## Work to complete
I would like you to output every record below exactly, apart from the pictures.

Saved entries
========================

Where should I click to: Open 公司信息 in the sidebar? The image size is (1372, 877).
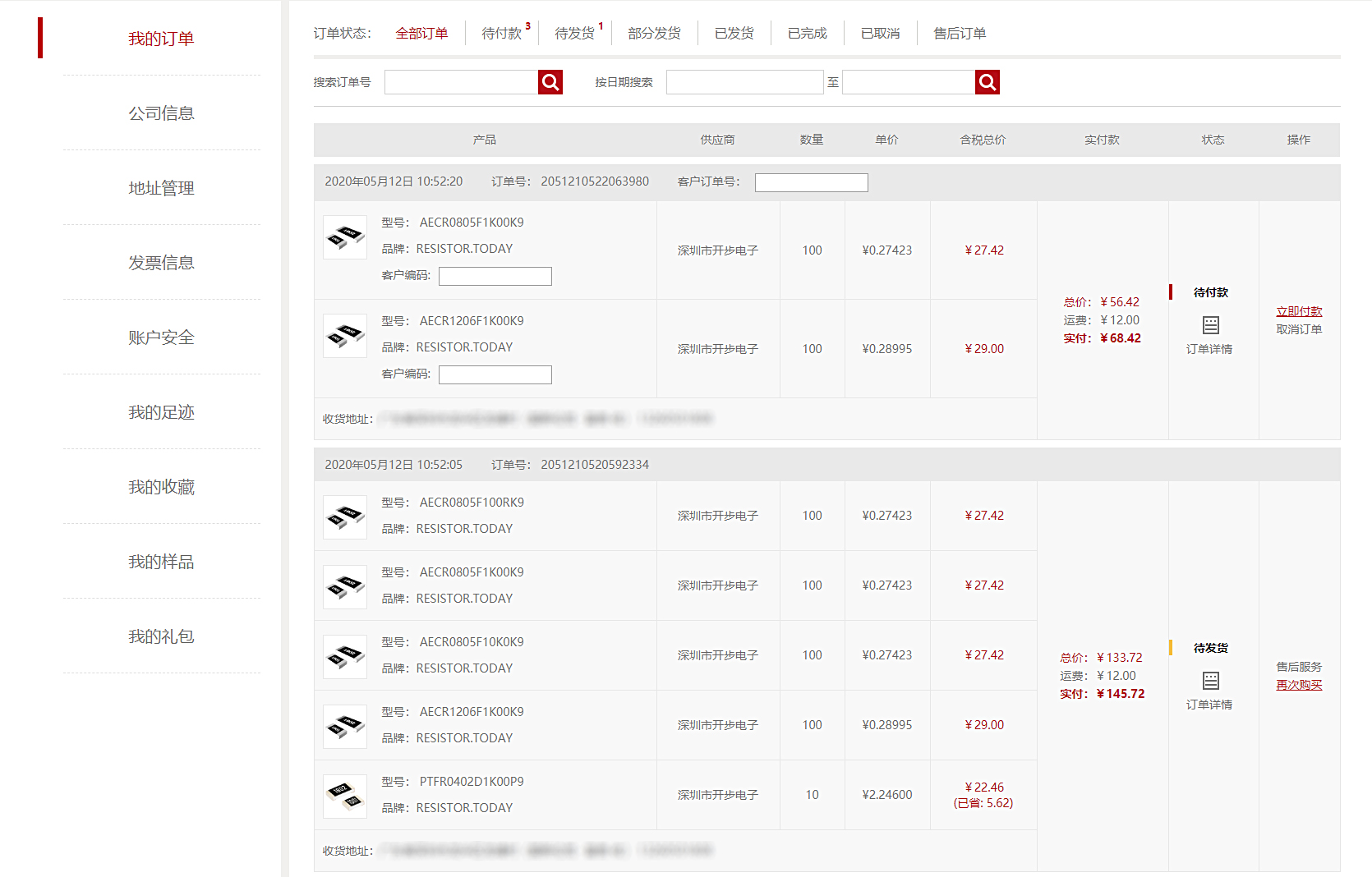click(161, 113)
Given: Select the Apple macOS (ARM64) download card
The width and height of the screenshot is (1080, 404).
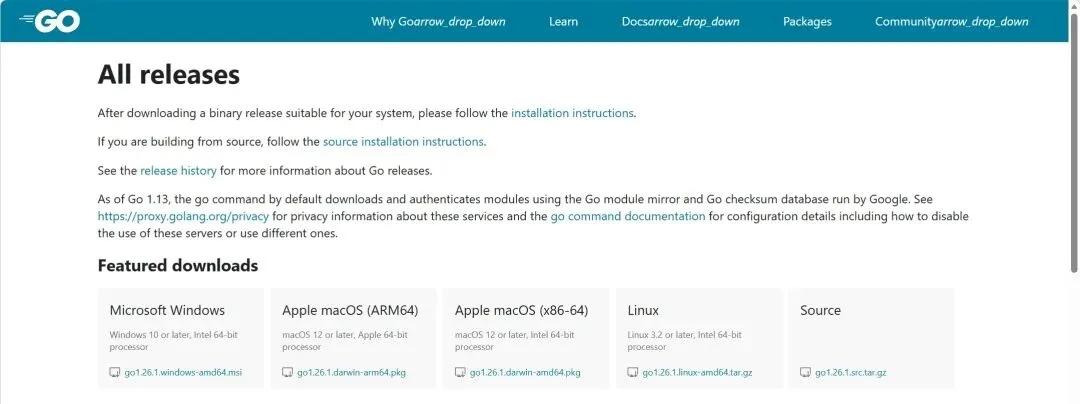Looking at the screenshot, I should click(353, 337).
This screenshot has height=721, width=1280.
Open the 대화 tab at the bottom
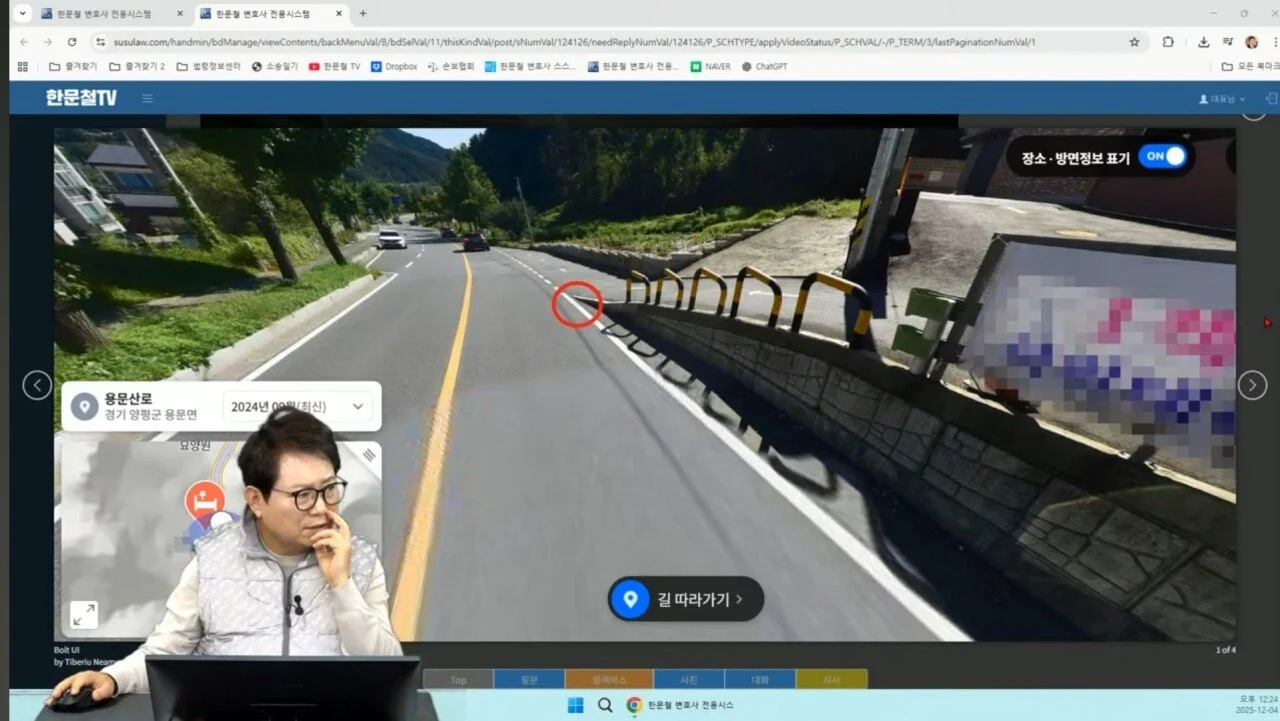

========================

## Solution to this exercise
Where should I click to: Open 公司信息 in the sidebar? The image size is (1372, 877).
click(161, 113)
Given: Select the Apple macOS (ARM64) download card
The width and height of the screenshot is (1080, 404).
Looking at the screenshot, I should click(353, 337).
This screenshot has height=721, width=1280.
Open the 대화 tab at the bottom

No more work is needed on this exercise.